[Records on locating elements on screens]

###

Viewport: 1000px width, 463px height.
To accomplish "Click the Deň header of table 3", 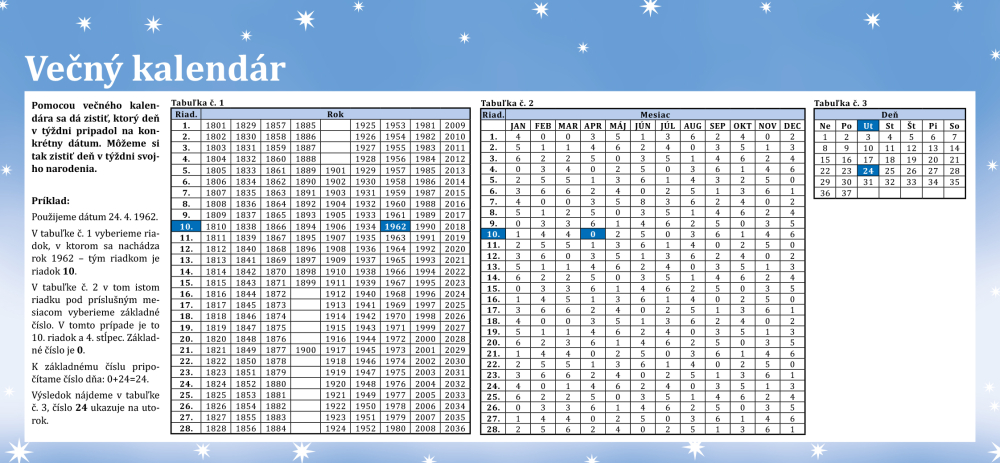I will pyautogui.click(x=889, y=114).
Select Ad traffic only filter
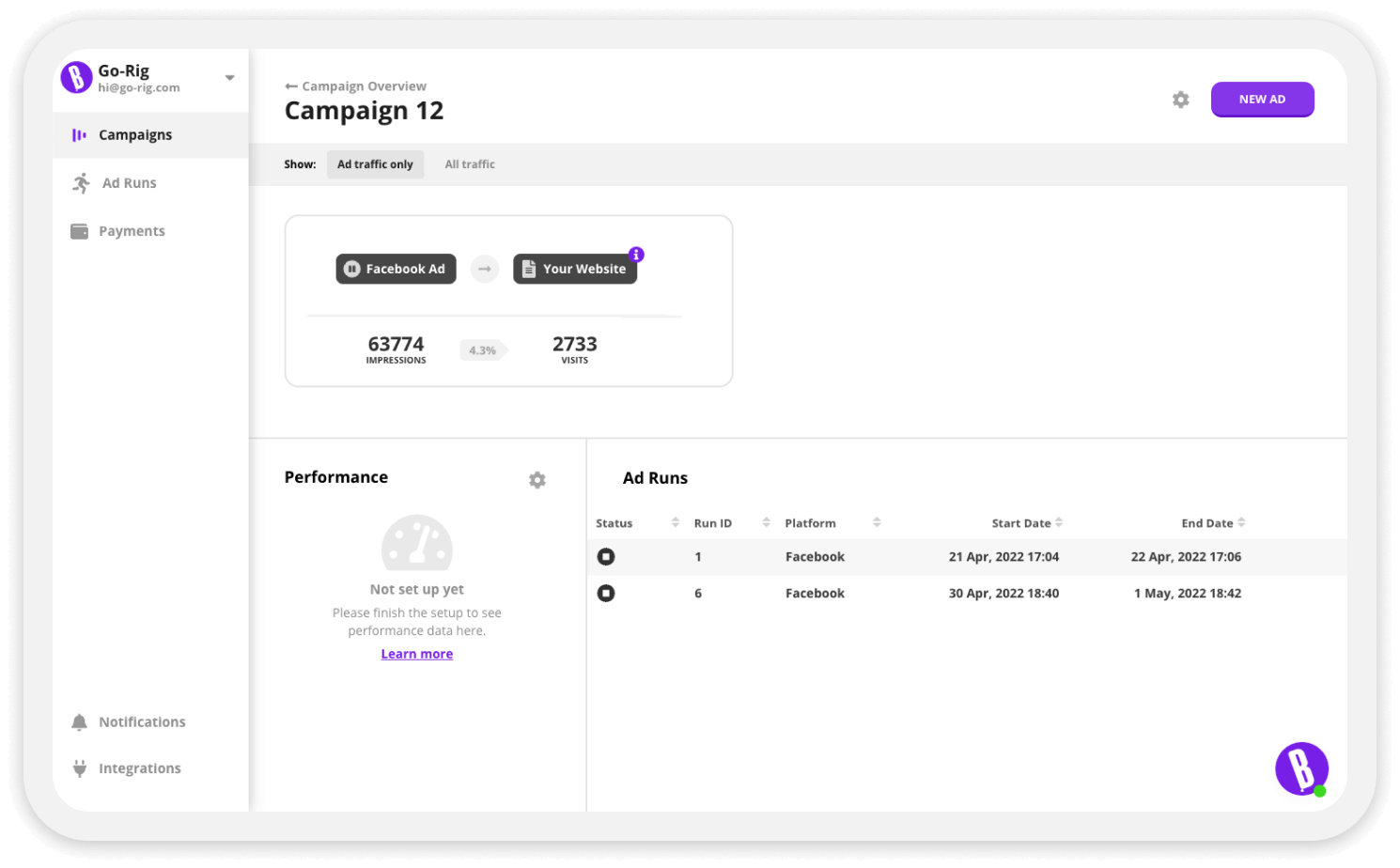This screenshot has width=1400, height=868. [375, 164]
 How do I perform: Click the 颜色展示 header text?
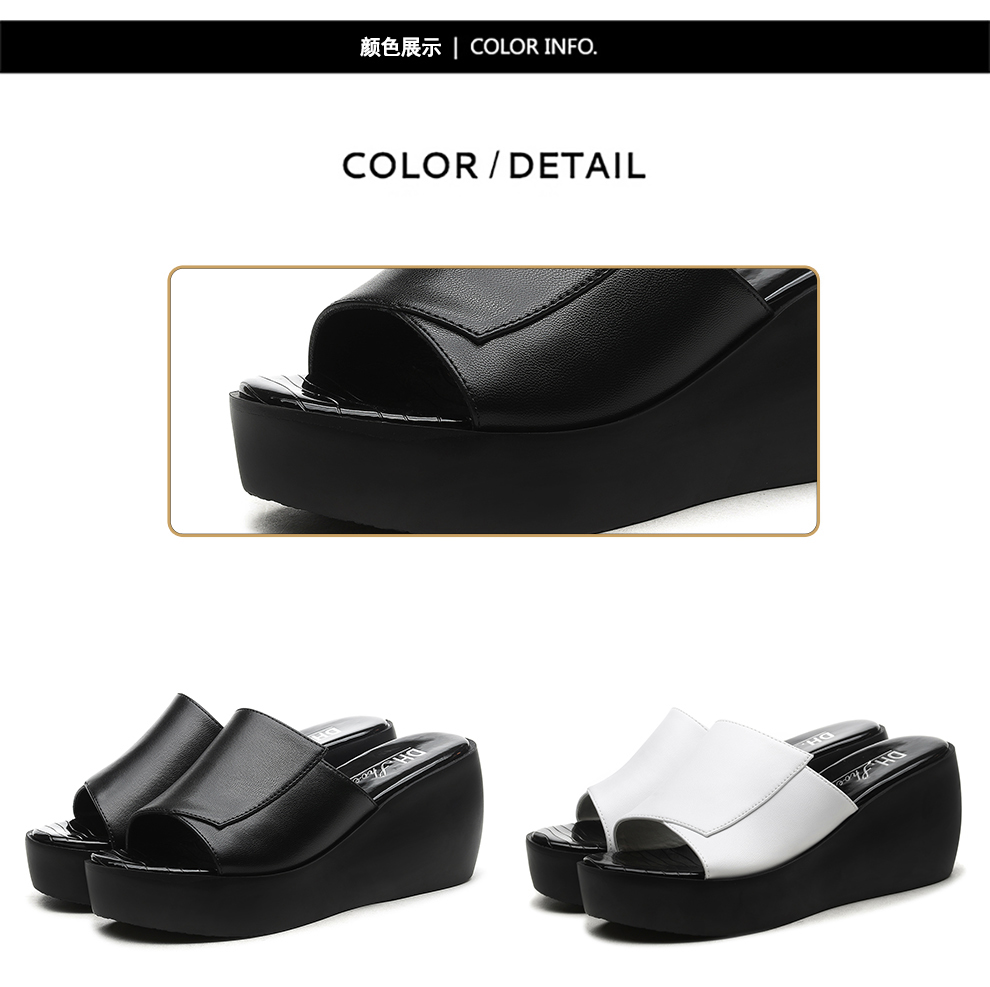coord(400,47)
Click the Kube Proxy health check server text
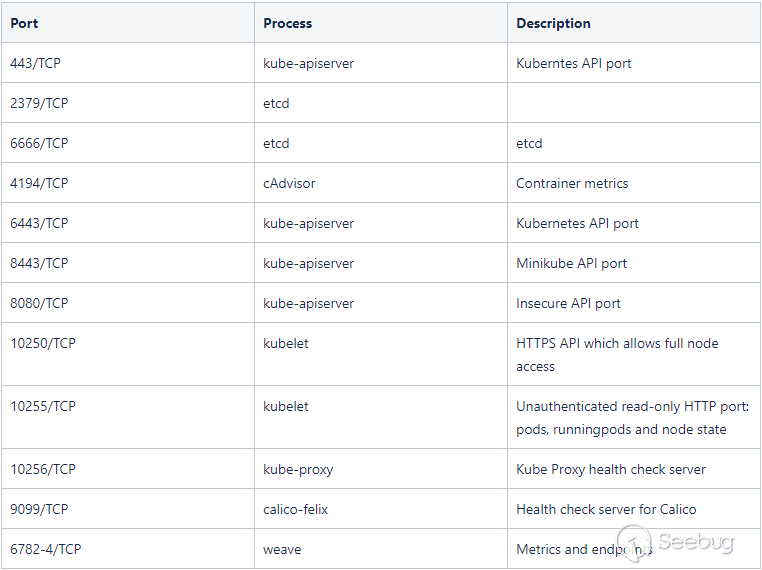The width and height of the screenshot is (762, 570). click(611, 469)

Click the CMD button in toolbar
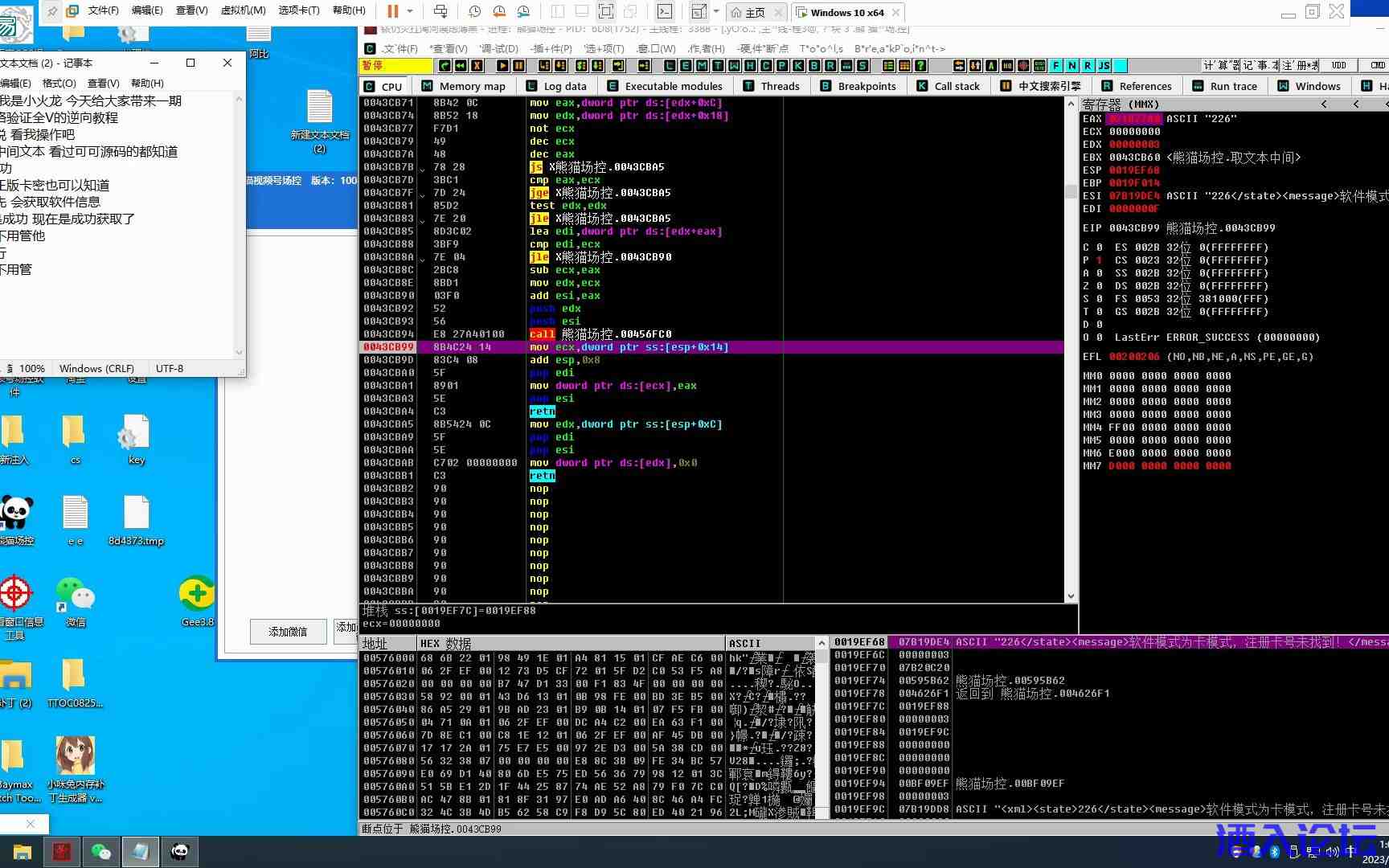coord(1377,66)
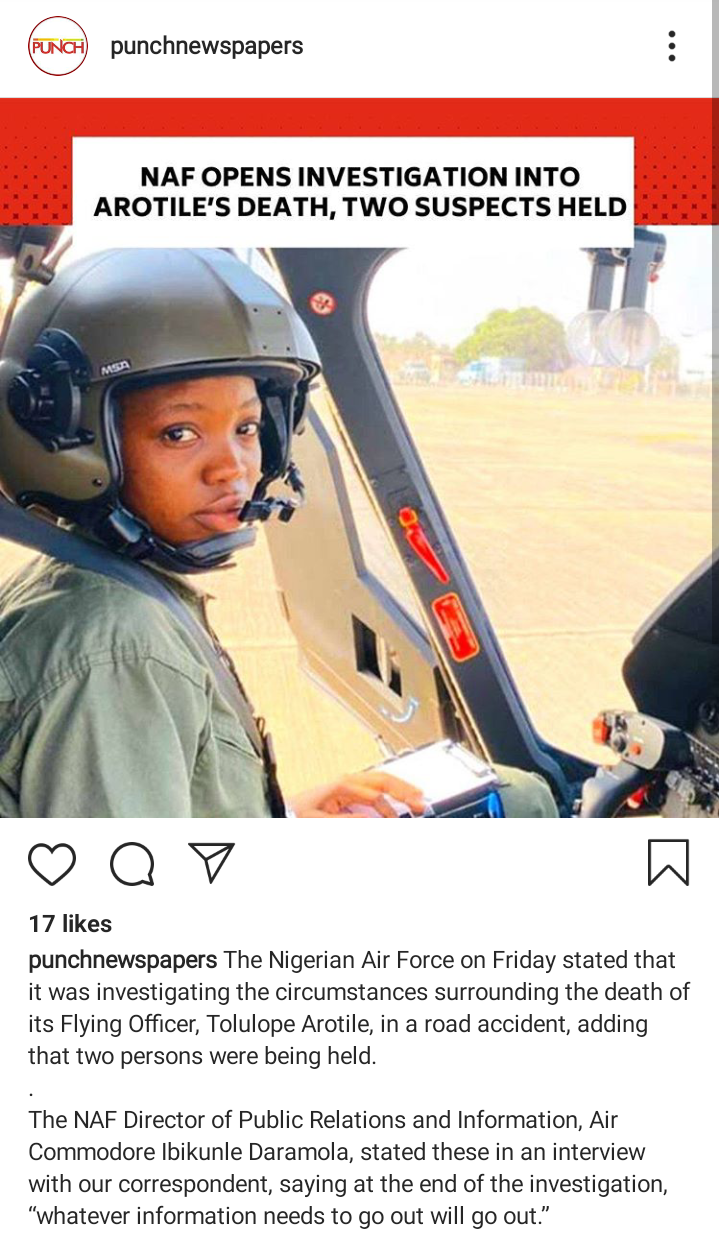Like the post with the heart icon
This screenshot has width=719, height=1239.
pyautogui.click(x=52, y=864)
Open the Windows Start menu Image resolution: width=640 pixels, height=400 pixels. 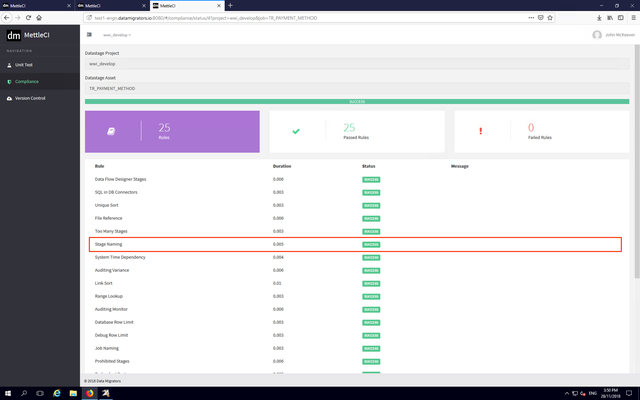[8, 393]
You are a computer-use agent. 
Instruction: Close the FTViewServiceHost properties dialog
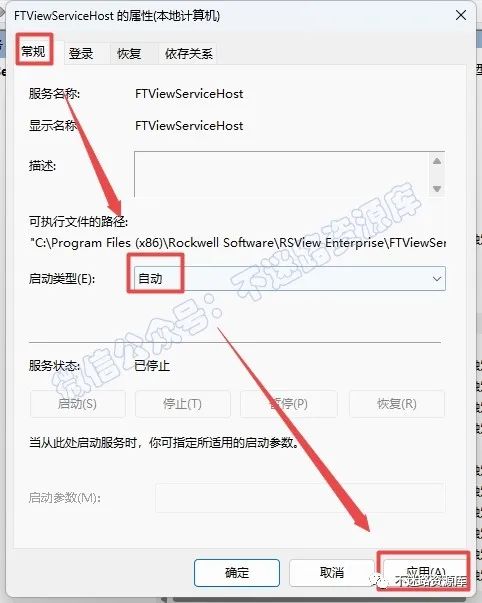(461, 15)
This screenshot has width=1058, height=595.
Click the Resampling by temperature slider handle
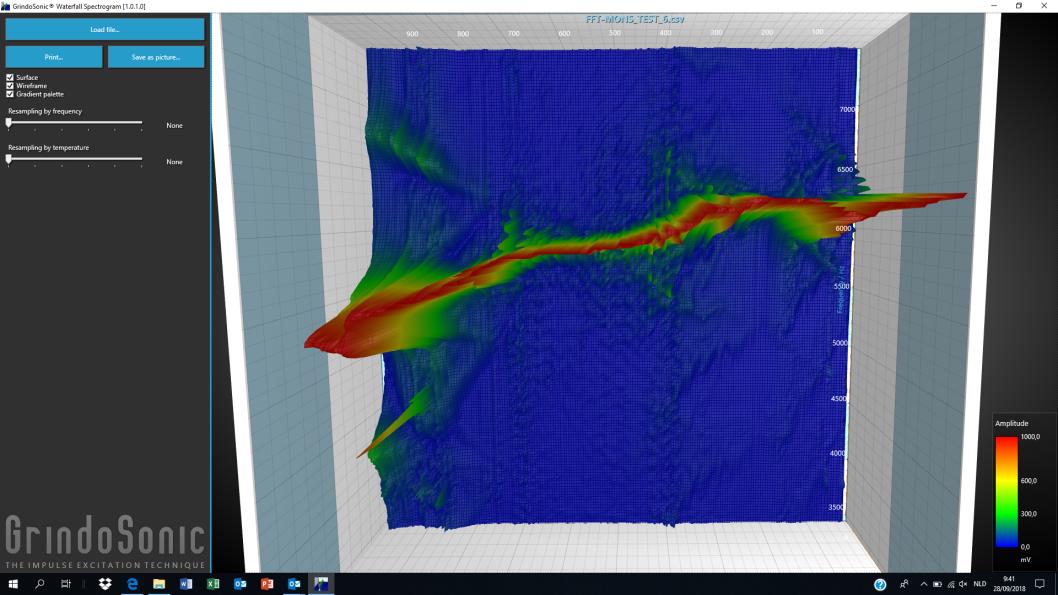pyautogui.click(x=9, y=159)
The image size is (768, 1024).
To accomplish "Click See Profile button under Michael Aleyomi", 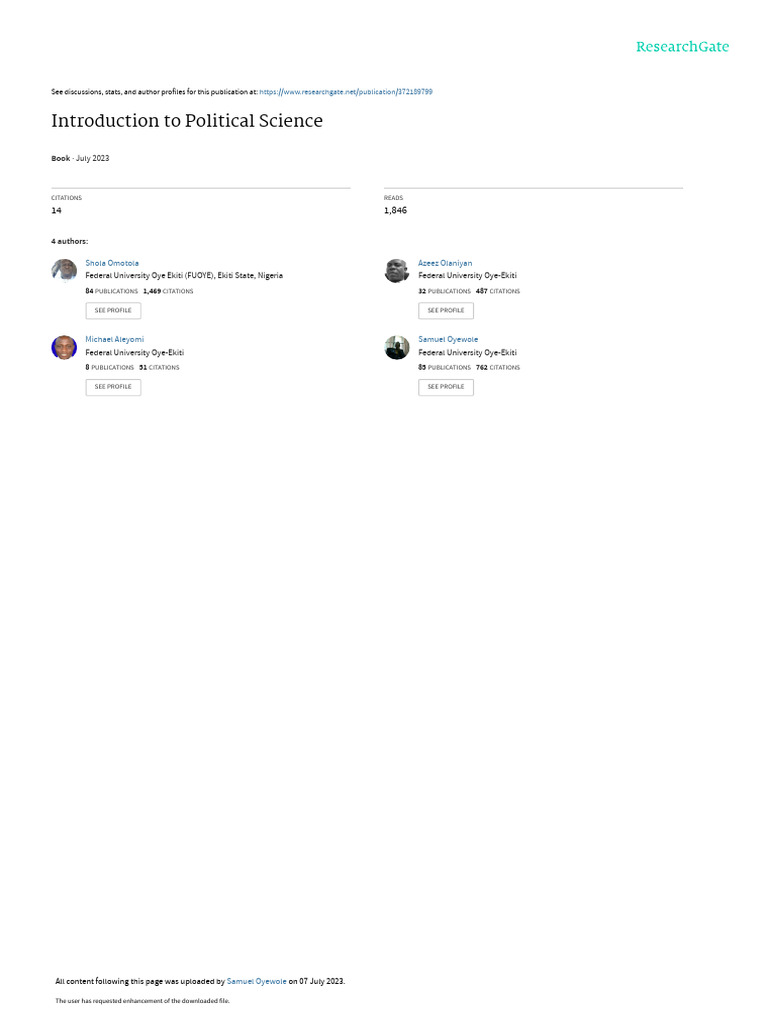I will tap(113, 387).
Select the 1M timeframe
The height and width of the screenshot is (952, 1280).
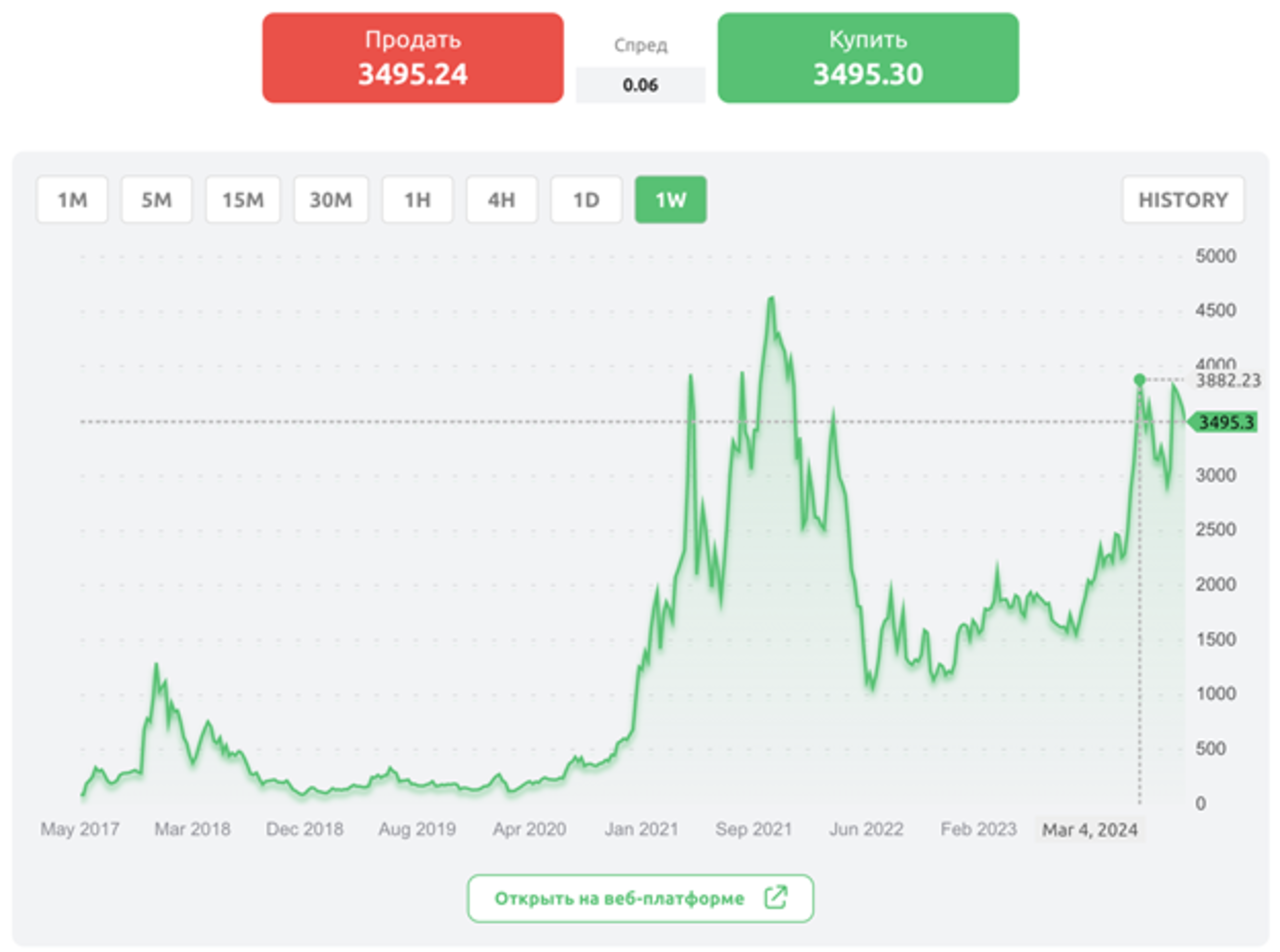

###

* CHALLENGE: Please reproduce the entries word for word, from the line containing "Select the 1M timeframe" through the end of the entries, leaving out the pictures.

* RESULT OF THE TASK:
Select the 1M timeframe
The height and width of the screenshot is (952, 1280).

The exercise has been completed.